When Even Food Delivery Services Build Their Own AI Models
Here’s a fun fact: In China, AI knowledge is now so mainstream that food delivery companies like Meituan don’t just have the capacity, know-how, and incentive to train a proper mid-size LLM—they’re releasing it as open source. All weights included. No restrictions. Ready to run locally.
The new LongCat-Flash-Chat isn’t some toy project: 560 billion parameters total, but thanks to clever MoE architecture, only 18-31 billion are active at once. The thing beats GPT-4 and Claude in some benchmarks—especially impressive on agentic tasks.
I honestly can’t remember the last time I downloaded and tested an LLM from a European company (Mistral aside). And it’s not like the recipe for LLMs is some secret sauce.
The ingredients are all there
Software/Algorithms? All open source. There are countless tutorials, notebooks, and books showing you how to build an LLM from scratch.
Training data? Tons of it freely available, plus whatever data treasure companies have internally as their “edge.”
Computing power? Rent it in the cloud or run it in your data center.
Energy? Here’s where it gets tricky. Cheap electricity is the difference between “worth it” and “billion-dollar grave.” Germany? Not great on this front.

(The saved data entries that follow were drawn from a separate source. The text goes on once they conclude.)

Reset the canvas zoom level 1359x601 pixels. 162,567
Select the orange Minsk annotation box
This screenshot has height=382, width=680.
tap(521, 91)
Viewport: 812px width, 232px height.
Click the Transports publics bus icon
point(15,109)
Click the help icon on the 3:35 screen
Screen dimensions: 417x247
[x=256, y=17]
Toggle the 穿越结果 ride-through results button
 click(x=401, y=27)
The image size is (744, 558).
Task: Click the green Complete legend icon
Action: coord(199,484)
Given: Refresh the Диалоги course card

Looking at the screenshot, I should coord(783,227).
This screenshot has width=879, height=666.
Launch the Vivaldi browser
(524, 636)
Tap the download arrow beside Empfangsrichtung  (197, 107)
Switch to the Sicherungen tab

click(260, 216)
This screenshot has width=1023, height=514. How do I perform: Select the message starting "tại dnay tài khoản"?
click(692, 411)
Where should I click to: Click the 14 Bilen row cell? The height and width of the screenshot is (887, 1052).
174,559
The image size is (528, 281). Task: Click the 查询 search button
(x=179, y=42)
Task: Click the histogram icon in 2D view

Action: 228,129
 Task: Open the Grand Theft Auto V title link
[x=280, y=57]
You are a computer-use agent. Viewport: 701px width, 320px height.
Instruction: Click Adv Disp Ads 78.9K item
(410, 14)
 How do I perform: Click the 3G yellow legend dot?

People with experience? Now we’re talking real problems. Good AI developers in the US now earn more than DAX board members over here. And you absolutely need people who’ve done this successfully before—folks who bring the success recipes, tuning tricks, and that parameter intuition you can’t learn from books.
Mindset? This is the biggest mismatch I see. Look, the German/European caution mentality has its place—technology impact assessment is fundamentally a good idea. But here’s the thing: if we don’t build up the know-how and experience extremely quickly, we won’t even be able to meaningfully weigh the opportunities and risks.
The litmus test
Every AI taskforce and expert council needs at least half its members to answer yes to these questions:
- How many AI agents have you developed?
- How many LLMs have you pretrained and fine-tuned?
- How many training datasets have you created?
- How many AI gyms and training environments have you designed?
That last one’s getting really exciting. Prime Intellect is building an open platform for RL environments with their Environments Hub—basically the foundation for the next generation of AI agents. Even Andrej Karpathy says environments are the new gold in the reinforcement learning era.
So where are we in Europe? When will we see the first open-source LLMs from German industry—not just from research? The tools are there. The knowledge is available. We just need the courage to actually do it.